*** Input data

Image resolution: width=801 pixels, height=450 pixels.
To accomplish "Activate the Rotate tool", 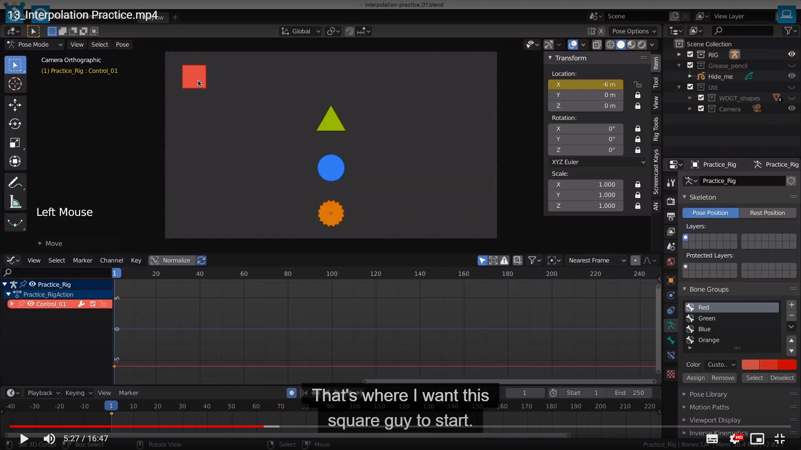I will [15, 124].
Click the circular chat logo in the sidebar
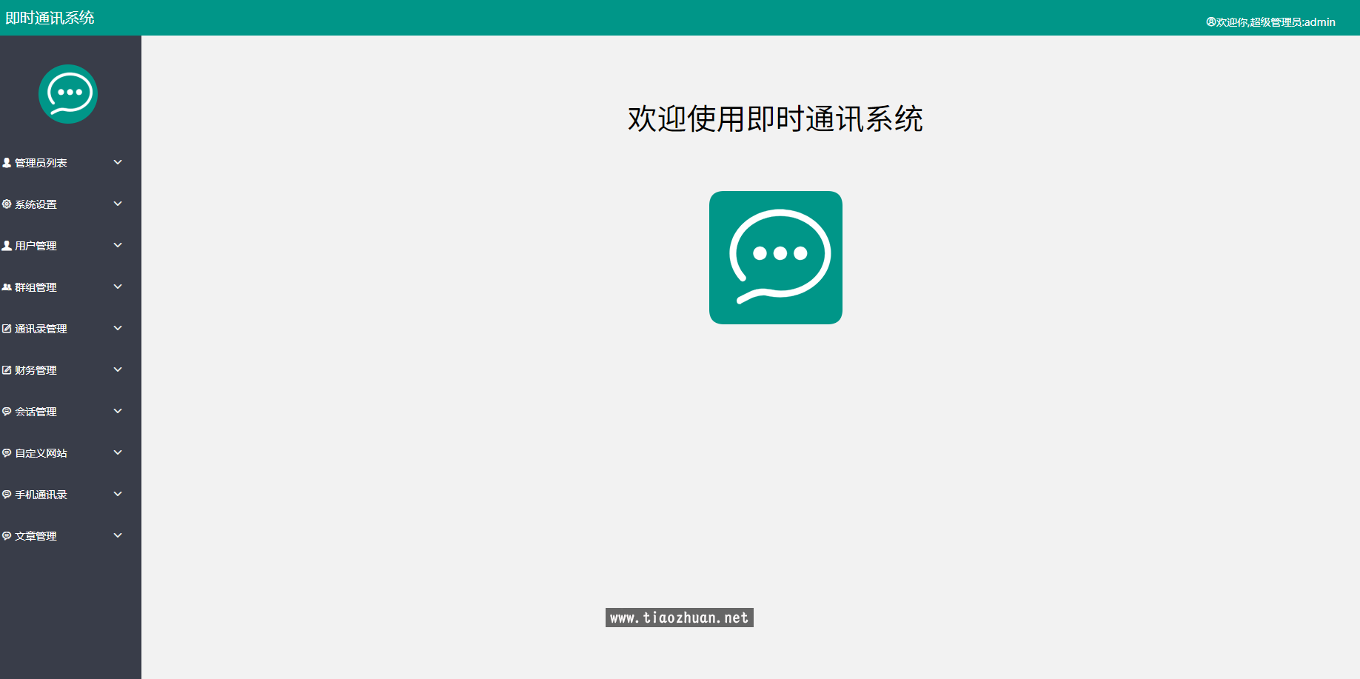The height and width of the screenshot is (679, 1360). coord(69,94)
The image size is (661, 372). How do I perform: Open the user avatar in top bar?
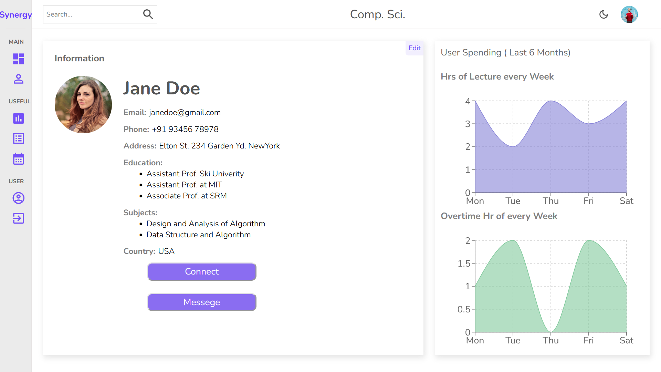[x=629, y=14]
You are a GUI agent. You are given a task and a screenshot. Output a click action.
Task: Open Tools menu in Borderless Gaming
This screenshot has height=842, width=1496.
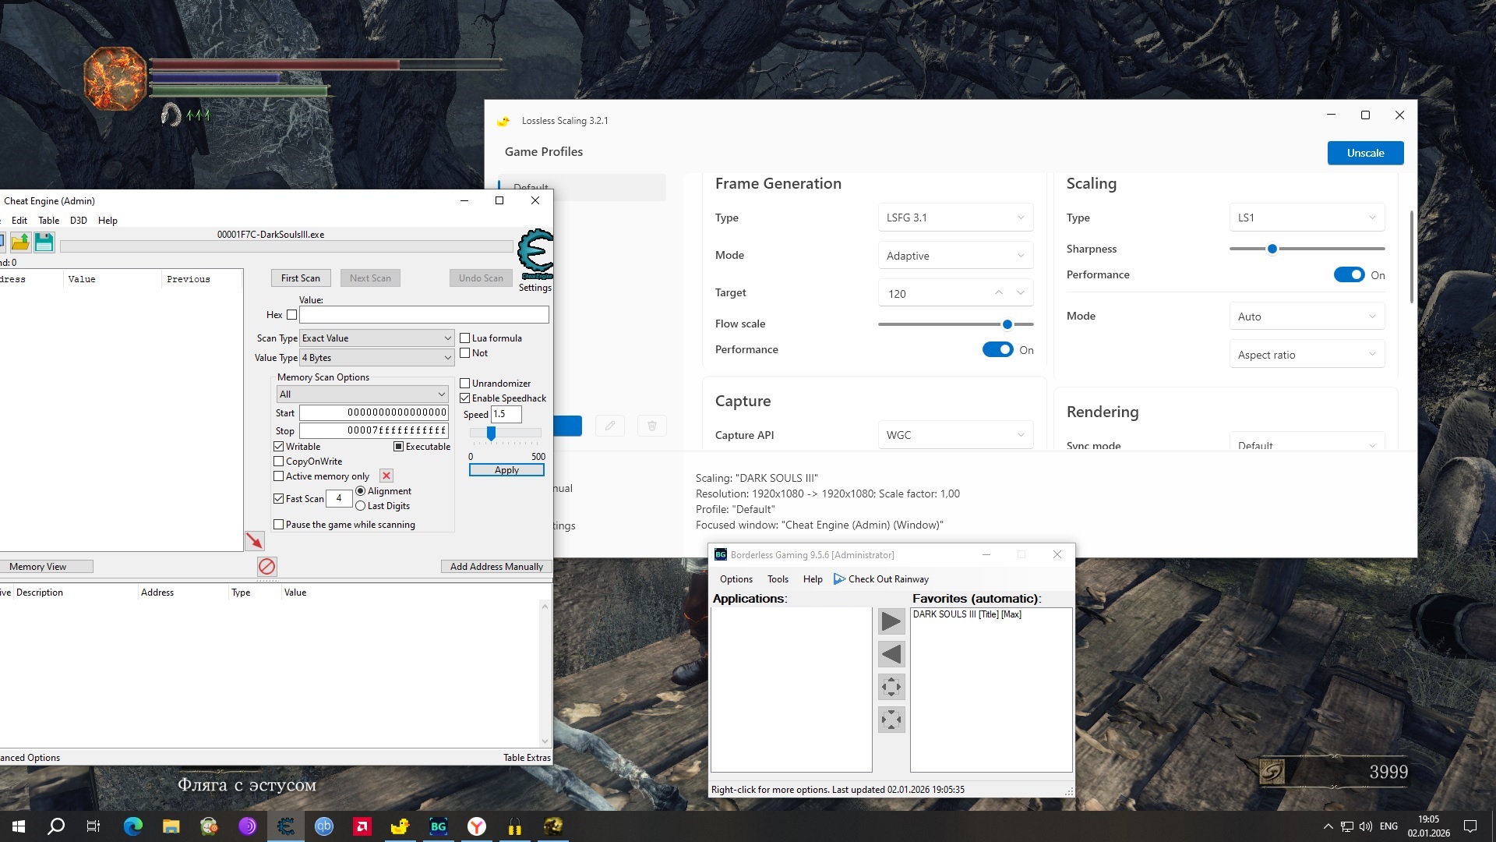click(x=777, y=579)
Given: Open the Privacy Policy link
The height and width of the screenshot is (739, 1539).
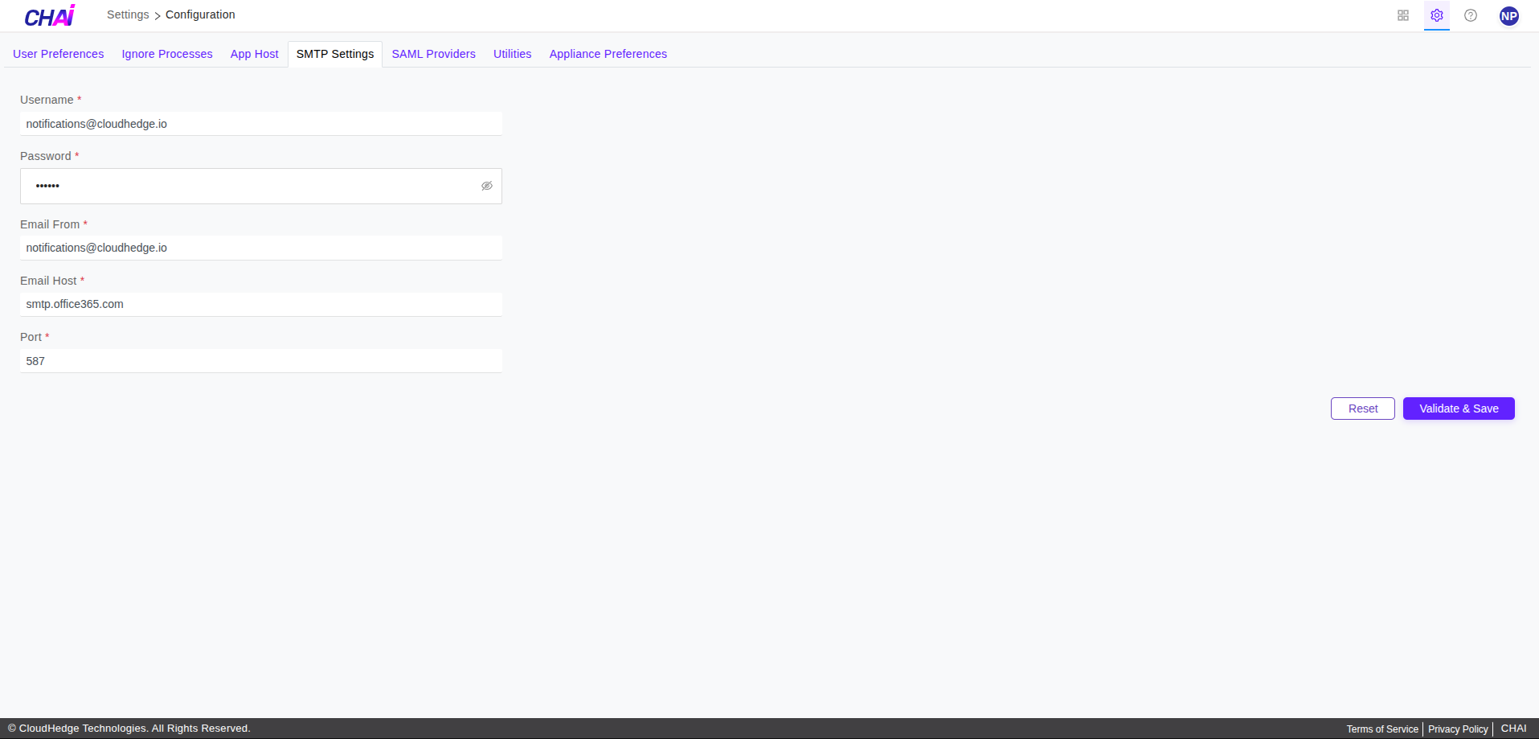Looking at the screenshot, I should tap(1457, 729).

******

• **What to produce**
Give back the lines from the one containing "The image size" through the last line of the records above exactly as they appear, both included, and no pictures.

• **Response area**
The image size is (661, 372). How do I perform: Open the user avatar in top bar?
[x=629, y=14]
You are a GUI agent. You are given a task and a screenshot. Output a click action.
Task: Open Tools menu in Borderless Gaming
This screenshot has height=842, width=1496.
click(x=777, y=579)
Given: Open the Privacy Policy link
The height and width of the screenshot is (739, 1539).
Looking at the screenshot, I should tap(1457, 729).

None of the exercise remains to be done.